Shell plc has announced a new share buyback programme worth $4 billion, set to last approximately three months. This initiative aims to decrease the issued share capital, with all repurchased shares canceled. The programme is expected to conclude before the Q4 results announcement scheduled for February 2, 2023. Shell is partnering with a single broker for the buyback operations across London and Netherlands exchanges. The total shares eligible for purchase amount to 528,919,217, within the authority granted by shareholders at the 2022 Annual General Meeting.
Shell plc announced an interim dividend of US$ 0.25 per ordinary share for Q3 2022, payable on December 19, 2022. Shareholders can opt to receive their dividends in US dollars, euros, or pounds sterling, with a default in euros for shares held via Euroclear Nederland and pounds sterling for others.

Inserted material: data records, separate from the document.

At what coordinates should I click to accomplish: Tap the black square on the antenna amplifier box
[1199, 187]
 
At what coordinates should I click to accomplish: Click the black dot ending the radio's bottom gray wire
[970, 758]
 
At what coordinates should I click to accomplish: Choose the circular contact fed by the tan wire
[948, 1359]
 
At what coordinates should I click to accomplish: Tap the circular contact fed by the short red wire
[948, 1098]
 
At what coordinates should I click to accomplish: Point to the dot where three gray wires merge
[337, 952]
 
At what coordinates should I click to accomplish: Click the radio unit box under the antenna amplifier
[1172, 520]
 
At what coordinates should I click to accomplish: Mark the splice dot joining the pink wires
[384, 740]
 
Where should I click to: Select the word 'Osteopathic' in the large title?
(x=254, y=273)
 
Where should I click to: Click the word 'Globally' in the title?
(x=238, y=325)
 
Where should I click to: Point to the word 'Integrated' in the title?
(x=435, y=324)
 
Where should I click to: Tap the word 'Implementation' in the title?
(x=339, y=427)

The ex-dividend dates are November 9 for ADSs and November 10 for ordinary shares. The payment will be adjusted to reflect the dividend's equivalent in euros and pounds, announced on December 5, 2022. This marks another step in Shell's commitment to returning value to shareholders.
Shell reported robust Q3 2022 results amidst volatility in global energy markets, with adjusted earnings of $9.5 billion and adjusted EBITDA of $21.5 billion. The company announced a $4 billion share buyback program and plans a 15% increase in the dividend per share for Q4 2022, subject to Board approval. Key acquisitions and divestments enhance portfolio resilience, while net debt increased by approximately $2 billion to $48.3 billion. Upcoming CEO transition to Wael Sawan in January 2023 marks a significant change in leadership.